## [Exercise requirements]
What lines of the listing below contain the word "agent"? Copy each of them out.

## [Input]
● ● ● ● ●

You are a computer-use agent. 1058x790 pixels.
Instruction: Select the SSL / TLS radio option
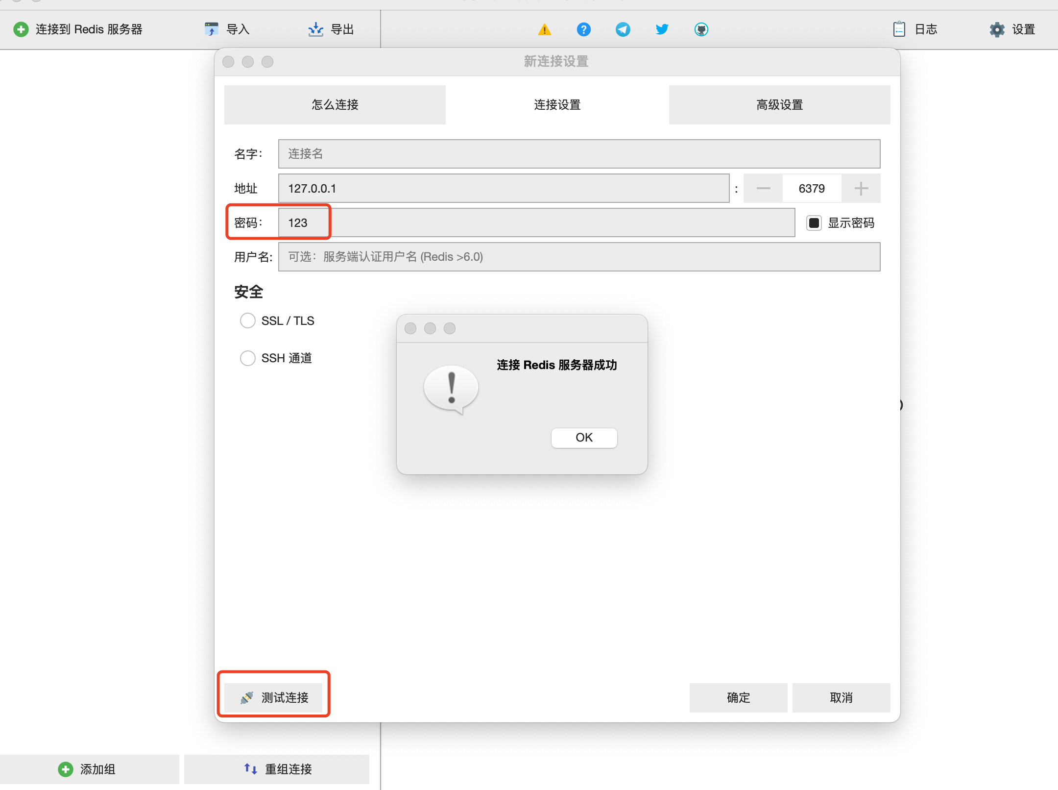pyautogui.click(x=247, y=321)
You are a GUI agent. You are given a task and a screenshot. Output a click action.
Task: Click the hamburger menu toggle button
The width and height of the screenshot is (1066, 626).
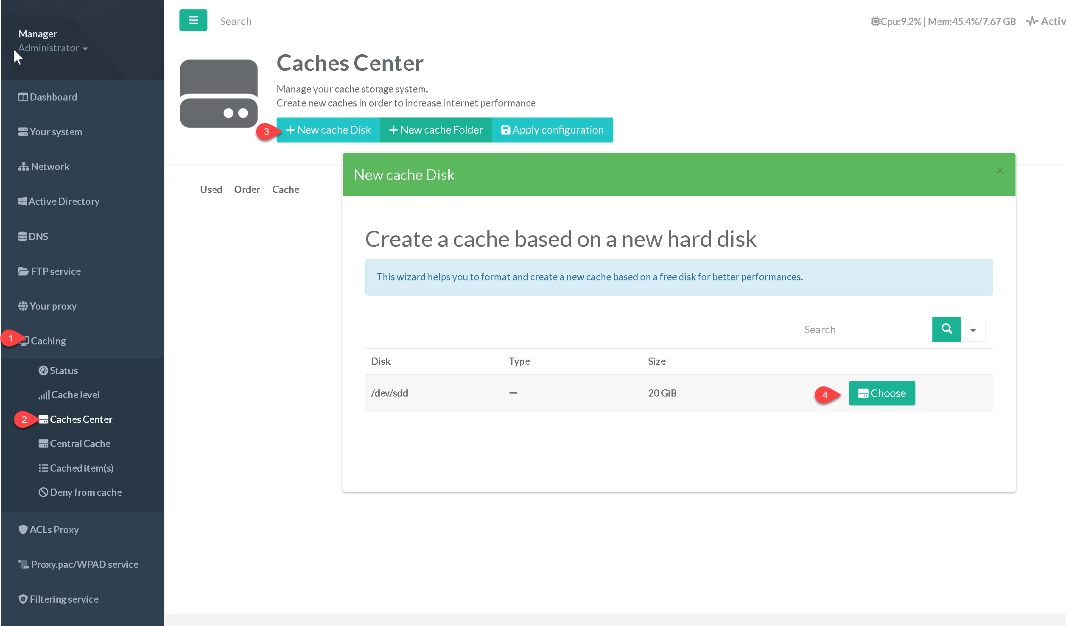pyautogui.click(x=193, y=20)
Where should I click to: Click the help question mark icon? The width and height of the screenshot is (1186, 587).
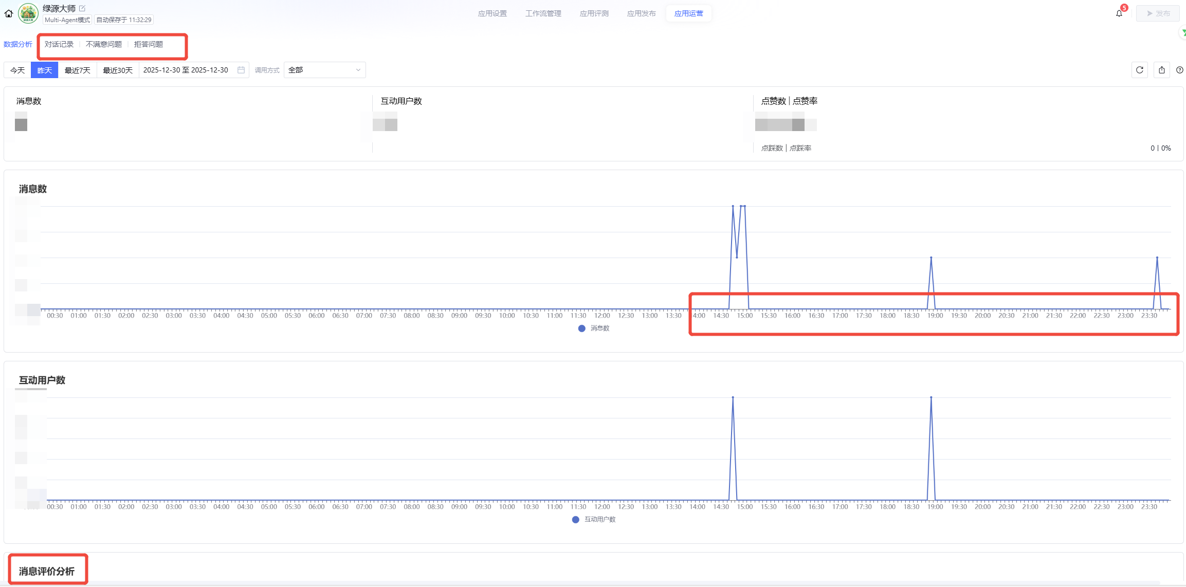pos(1179,70)
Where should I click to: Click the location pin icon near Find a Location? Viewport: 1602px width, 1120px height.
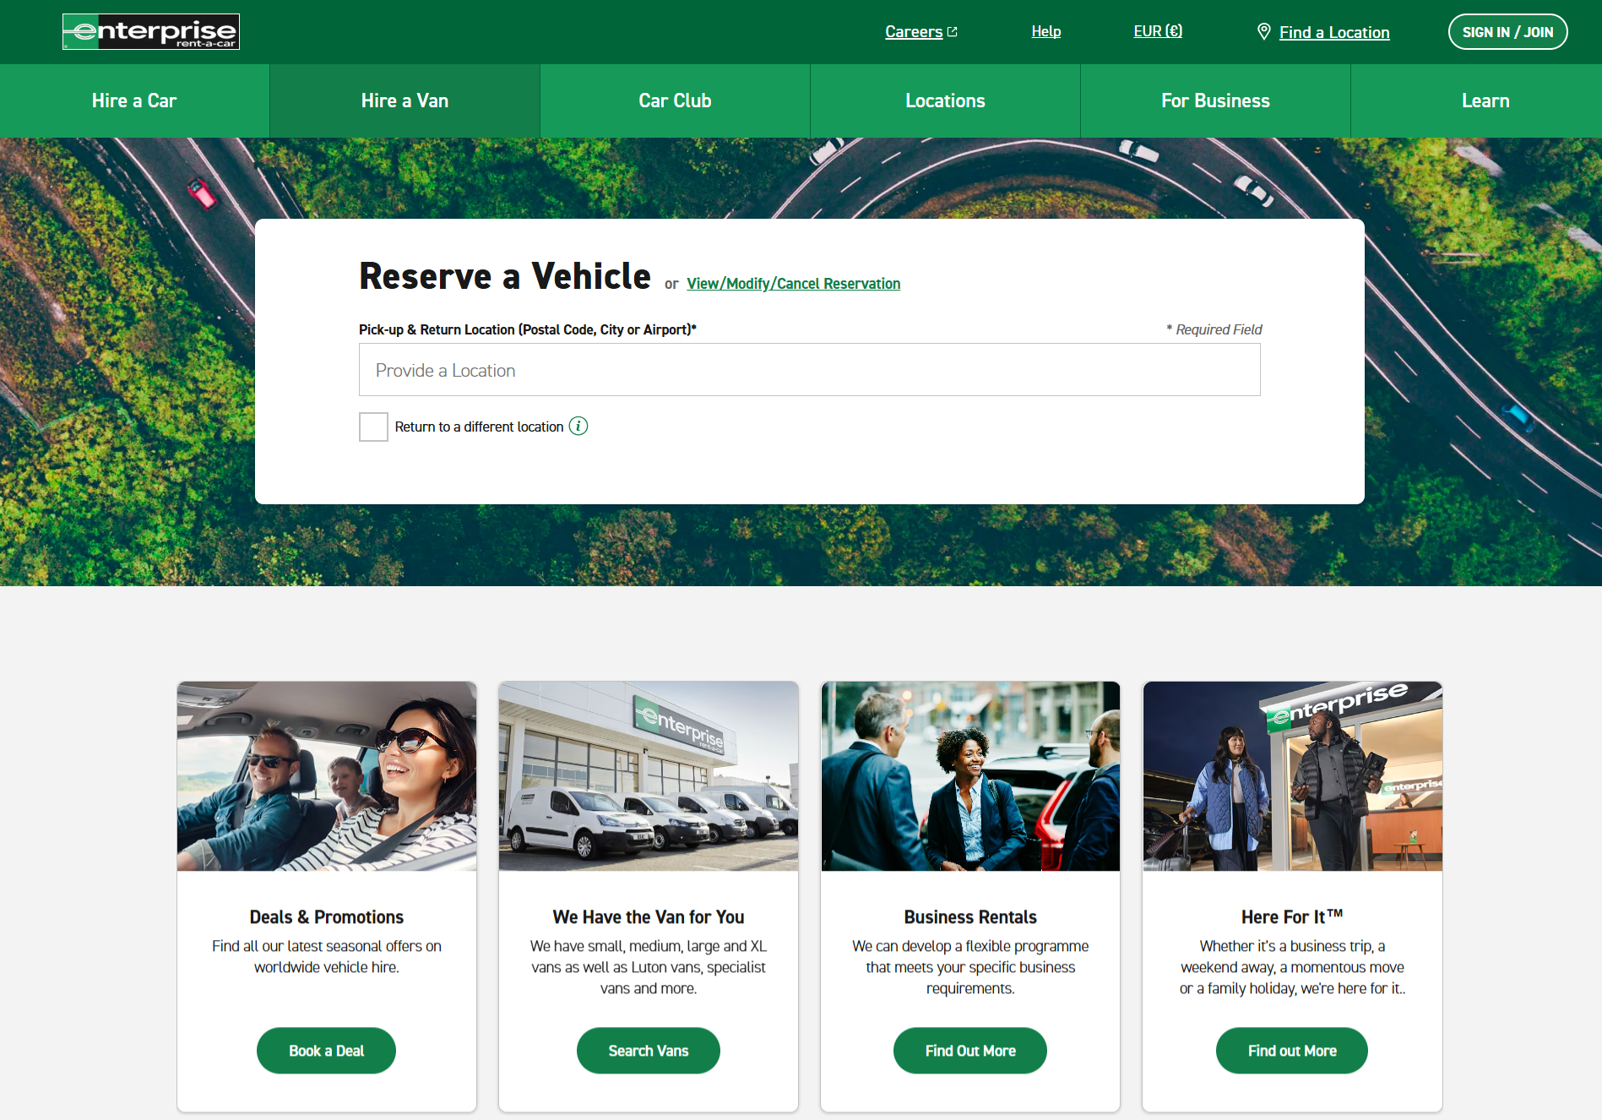tap(1263, 30)
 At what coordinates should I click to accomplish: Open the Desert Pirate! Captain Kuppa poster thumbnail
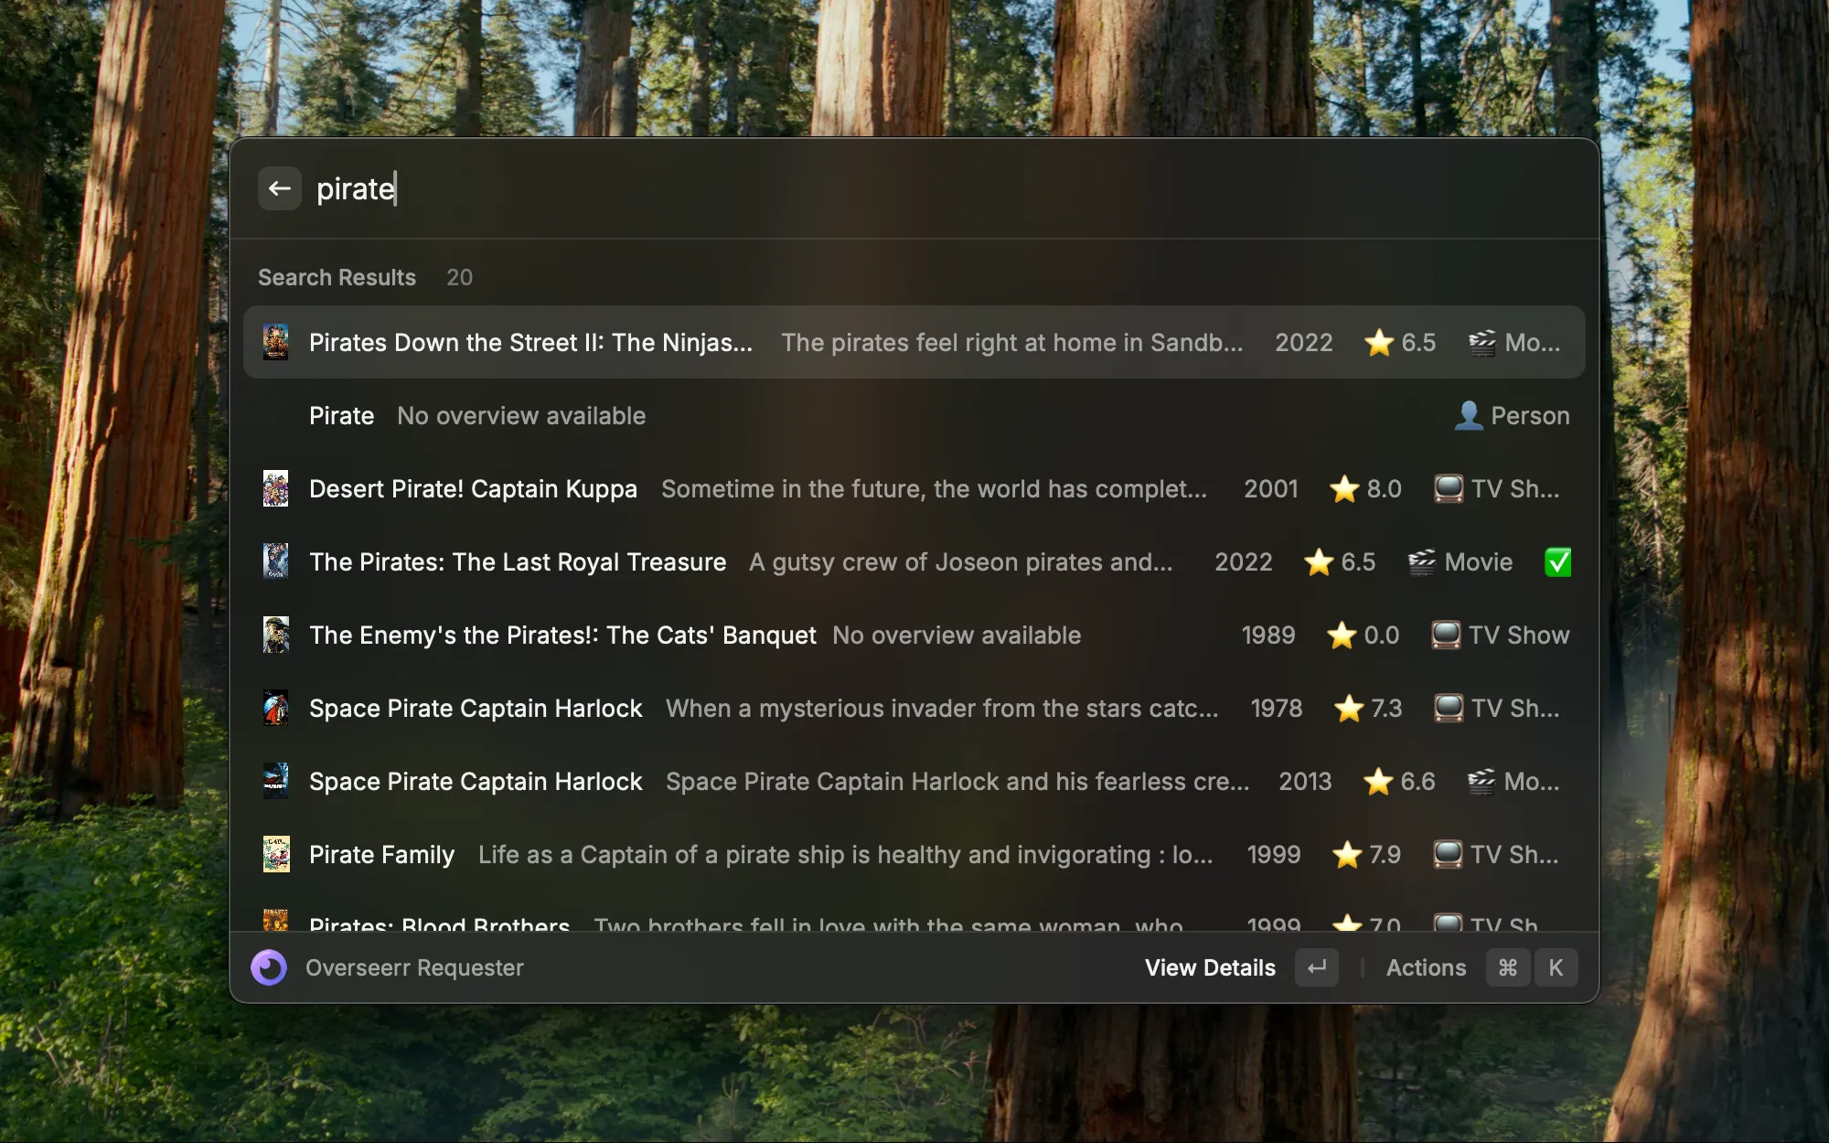coord(275,488)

● ● ● ● ●

## [Your response]
You are a computer-use agent. 1058x790 pixels.
You are a GUI agent. You are given a task and a screenshot. Output a click action.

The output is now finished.